Dalam pemaparannya, Koordinator Divisi Penyelesaian Sengketa Bawaslu Provinsi Jawa Tengah, Wahyudi Sutrisno, menggarisbawahi pentingnya keterbukaan informasi publik mengenai proses penyelesaian sengketa proses pemilu yang telah ditangani. Ekspose ini mencakup rincian penanganan perkara, efektivitas mediasi, hingga putusan ajudikasi yang telah dikeluarkan untuk memastikan hak-hak peserta pemilu tetap terlindungi sesuai dengan koridor hukum yang berlaku.
Selain mengevaluasi capaian masa lalu, Wahyudi Sutrisno menjelaskan bahwa kegiatan ini juga menjadi ajang proyeksi untuk memperkuat kesiapan personil di tingkat kabupaten/kota. Fokus utama diarahkan pada peningkatan kapasitas pengawas dalam melakukan musyawarah penyelesaian sengketa secara cepat dan tepat, guna meminimalkan hambatan teknis yang dapat mengganggu jalannya tahapan pemilu di wilayah Jawa Tengah.

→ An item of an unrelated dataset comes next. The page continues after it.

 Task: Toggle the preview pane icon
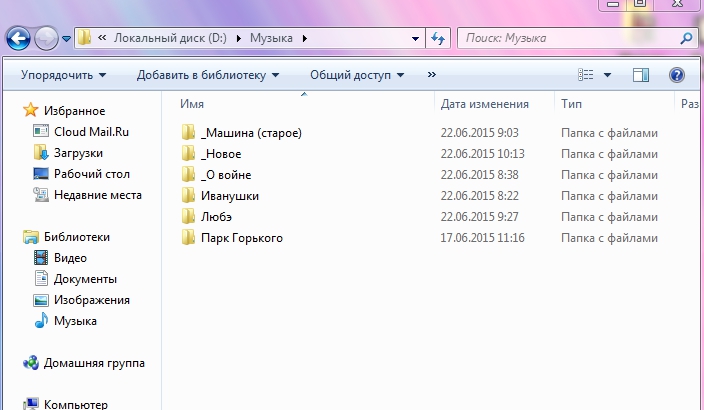point(641,75)
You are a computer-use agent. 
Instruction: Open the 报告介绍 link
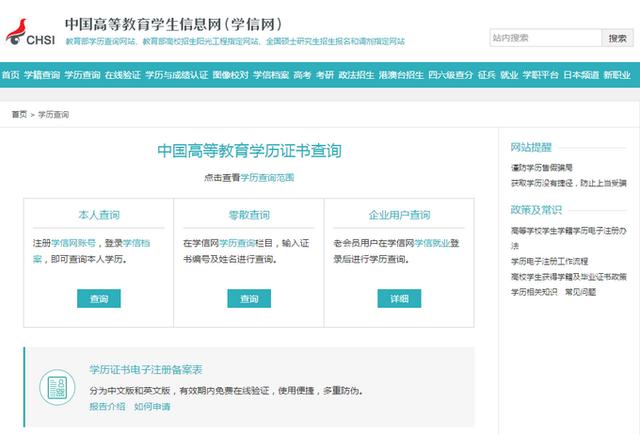(x=107, y=406)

Kegiatan yang disiarkan secara langsung melalui kanal resmi YouTube Bawaslu Jawa Tengah ini juga mengajak masyarakat untuk turut serta memantau kinerja lembaga pengawas tersebut. Hal ini selaras dengan semangat pengawasan partisipatif, di mana transparansi dalam penyelesaian sengketa menjadi kunci utama dalam membangun kepercayaan publik terhadap hasil pesta demokrasi.

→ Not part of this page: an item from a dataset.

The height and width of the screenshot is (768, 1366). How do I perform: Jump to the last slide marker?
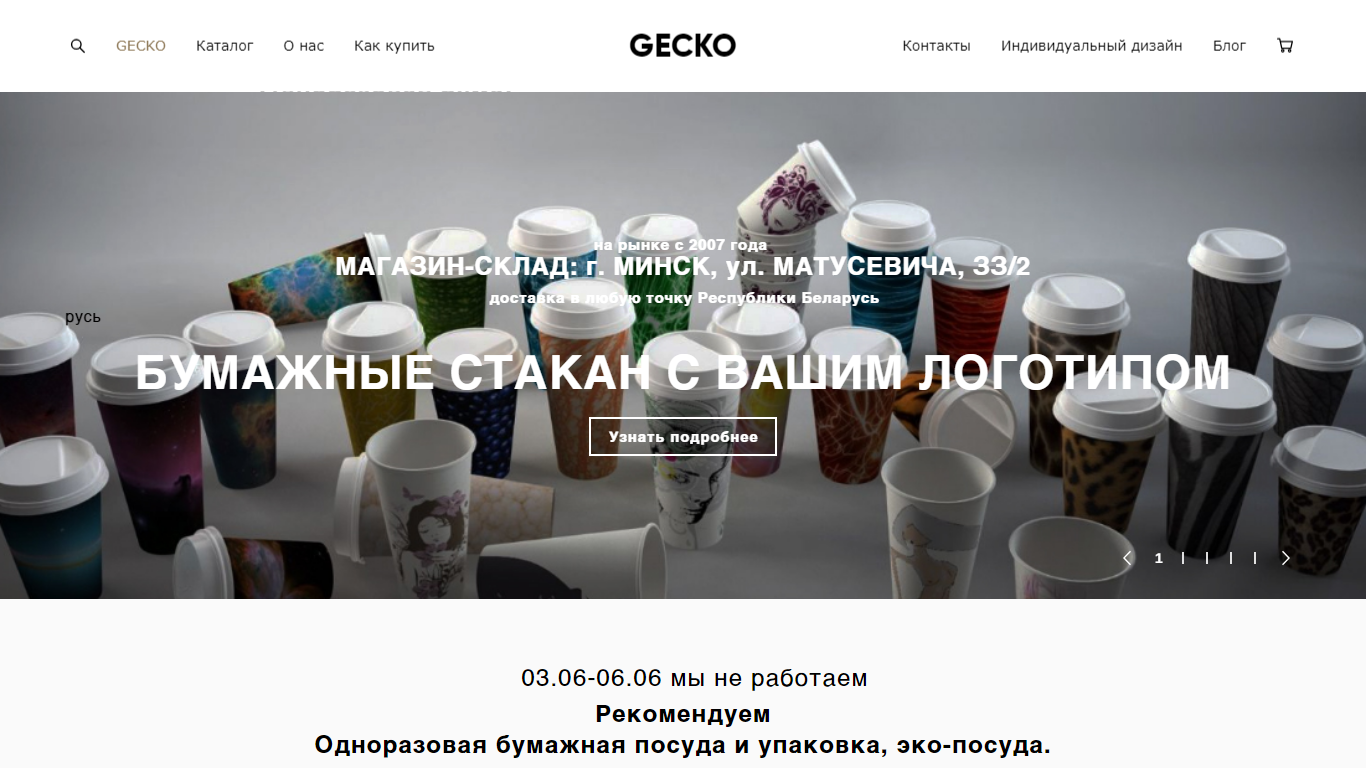click(x=1255, y=558)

Sejalan dengan hal tersebut, Bawaslu Kabupaten Kebumen turut menyatakan dukungannya terhadap penguatan transparansi dan profesionalitas yang diusung oleh tingkat provinsi. Dukungan ini diwujudkan melalui kesiapan jajaran Bawaslu Kabupaten Kebumen untuk mengimplementasikan proyeksi strategi penyelesaian sengketa tersebut di tingkat lokal, guna menjamin kepastian hukum yang seragam bagi seluruh peserta pemilu di wilayah Kebumen.